- What to work on: Duplicate the lines of the records verbatim, starting with the line that contains "coordinates (78, 257)." and going on through the line that contains "The height and width of the screenshot is (1801, 1024).", with both of those lines included.

——————————

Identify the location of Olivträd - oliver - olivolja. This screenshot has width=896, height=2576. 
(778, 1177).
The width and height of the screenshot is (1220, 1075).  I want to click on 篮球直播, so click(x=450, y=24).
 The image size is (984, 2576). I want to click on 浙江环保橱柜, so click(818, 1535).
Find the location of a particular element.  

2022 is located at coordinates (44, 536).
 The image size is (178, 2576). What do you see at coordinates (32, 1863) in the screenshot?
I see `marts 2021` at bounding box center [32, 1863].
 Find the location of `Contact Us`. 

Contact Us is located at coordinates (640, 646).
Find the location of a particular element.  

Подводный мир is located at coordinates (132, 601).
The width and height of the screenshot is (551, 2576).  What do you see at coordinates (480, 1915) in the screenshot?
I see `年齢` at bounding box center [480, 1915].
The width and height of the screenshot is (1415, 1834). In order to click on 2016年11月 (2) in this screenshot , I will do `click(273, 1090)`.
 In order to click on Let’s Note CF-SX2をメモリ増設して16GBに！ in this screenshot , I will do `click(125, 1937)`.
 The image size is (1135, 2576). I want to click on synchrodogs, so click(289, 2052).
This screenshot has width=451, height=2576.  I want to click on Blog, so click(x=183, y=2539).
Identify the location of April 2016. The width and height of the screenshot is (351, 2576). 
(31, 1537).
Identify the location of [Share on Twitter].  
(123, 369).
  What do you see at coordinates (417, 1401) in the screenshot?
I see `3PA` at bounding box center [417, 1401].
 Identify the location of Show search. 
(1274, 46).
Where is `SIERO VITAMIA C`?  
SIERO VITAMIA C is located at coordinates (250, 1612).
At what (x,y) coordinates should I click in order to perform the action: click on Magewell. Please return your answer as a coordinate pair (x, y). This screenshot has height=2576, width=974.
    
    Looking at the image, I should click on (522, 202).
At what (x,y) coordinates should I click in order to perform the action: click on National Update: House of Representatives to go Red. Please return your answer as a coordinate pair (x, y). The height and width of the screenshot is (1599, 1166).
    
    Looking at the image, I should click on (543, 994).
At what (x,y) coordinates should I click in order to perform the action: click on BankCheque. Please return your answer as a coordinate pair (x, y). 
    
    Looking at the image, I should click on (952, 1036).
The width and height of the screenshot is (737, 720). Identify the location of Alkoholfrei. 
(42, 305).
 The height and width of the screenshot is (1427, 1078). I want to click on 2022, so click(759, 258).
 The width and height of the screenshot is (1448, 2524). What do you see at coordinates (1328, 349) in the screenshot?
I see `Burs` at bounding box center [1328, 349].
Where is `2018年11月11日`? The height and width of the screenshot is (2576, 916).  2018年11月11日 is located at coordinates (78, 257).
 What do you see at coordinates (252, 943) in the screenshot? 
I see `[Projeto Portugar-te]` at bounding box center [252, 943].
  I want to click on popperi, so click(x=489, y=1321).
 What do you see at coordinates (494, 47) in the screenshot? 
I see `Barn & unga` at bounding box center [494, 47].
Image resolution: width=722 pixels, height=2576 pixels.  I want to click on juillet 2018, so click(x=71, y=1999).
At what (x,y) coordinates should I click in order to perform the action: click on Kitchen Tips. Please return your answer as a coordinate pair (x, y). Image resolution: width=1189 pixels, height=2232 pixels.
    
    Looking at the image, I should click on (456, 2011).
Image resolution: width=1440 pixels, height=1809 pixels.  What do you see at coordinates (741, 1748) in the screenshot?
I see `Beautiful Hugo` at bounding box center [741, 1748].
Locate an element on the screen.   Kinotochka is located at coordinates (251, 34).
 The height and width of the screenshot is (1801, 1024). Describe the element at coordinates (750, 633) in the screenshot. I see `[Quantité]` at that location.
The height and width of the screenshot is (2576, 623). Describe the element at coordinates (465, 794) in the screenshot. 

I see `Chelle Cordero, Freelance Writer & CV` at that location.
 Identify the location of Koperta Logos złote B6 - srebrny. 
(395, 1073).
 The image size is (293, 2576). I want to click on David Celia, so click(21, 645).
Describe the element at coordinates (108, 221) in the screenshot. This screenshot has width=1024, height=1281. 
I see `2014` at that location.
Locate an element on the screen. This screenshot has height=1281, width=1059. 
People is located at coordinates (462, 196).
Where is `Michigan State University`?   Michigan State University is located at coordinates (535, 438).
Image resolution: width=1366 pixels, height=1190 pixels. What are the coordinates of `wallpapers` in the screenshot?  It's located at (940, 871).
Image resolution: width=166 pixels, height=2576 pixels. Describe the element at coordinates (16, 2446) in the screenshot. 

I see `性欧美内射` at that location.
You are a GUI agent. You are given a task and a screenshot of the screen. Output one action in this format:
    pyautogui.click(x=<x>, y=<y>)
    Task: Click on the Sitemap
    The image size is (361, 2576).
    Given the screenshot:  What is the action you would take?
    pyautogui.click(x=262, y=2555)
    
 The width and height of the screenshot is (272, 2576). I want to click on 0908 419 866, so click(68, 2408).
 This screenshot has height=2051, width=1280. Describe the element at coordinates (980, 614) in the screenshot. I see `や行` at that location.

——————————

- Task output:
Where is `2018年11月11日`? The height and width of the screenshot is (2576, 916).  2018年11月11日 is located at coordinates (78, 257).
 What do you see at coordinates (252, 943) in the screenshot? 
I see `[Projeto Portugar-te]` at bounding box center [252, 943].
  I want to click on popperi, so click(x=489, y=1321).
 What do you see at coordinates (494, 47) in the screenshot? 
I see `Barn & unga` at bounding box center [494, 47].
Image resolution: width=722 pixels, height=2576 pixels.  I want to click on juillet 2018, so click(x=71, y=1999).
At what (x,y) coordinates should I click in order to perform the action: click on Kitchen Tips. Please return your answer as a coordinate pair (x, y). Image resolution: width=1189 pixels, height=2232 pixels.
    
    Looking at the image, I should click on (456, 2011).
Image resolution: width=1440 pixels, height=1809 pixels.  What do you see at coordinates (741, 1748) in the screenshot?
I see `Beautiful Hugo` at bounding box center [741, 1748].
Locate an element on the screen.   Kinotochka is located at coordinates (251, 34).
 The height and width of the screenshot is (1801, 1024). Describe the element at coordinates (750, 633) in the screenshot. I see `[Quantité]` at that location.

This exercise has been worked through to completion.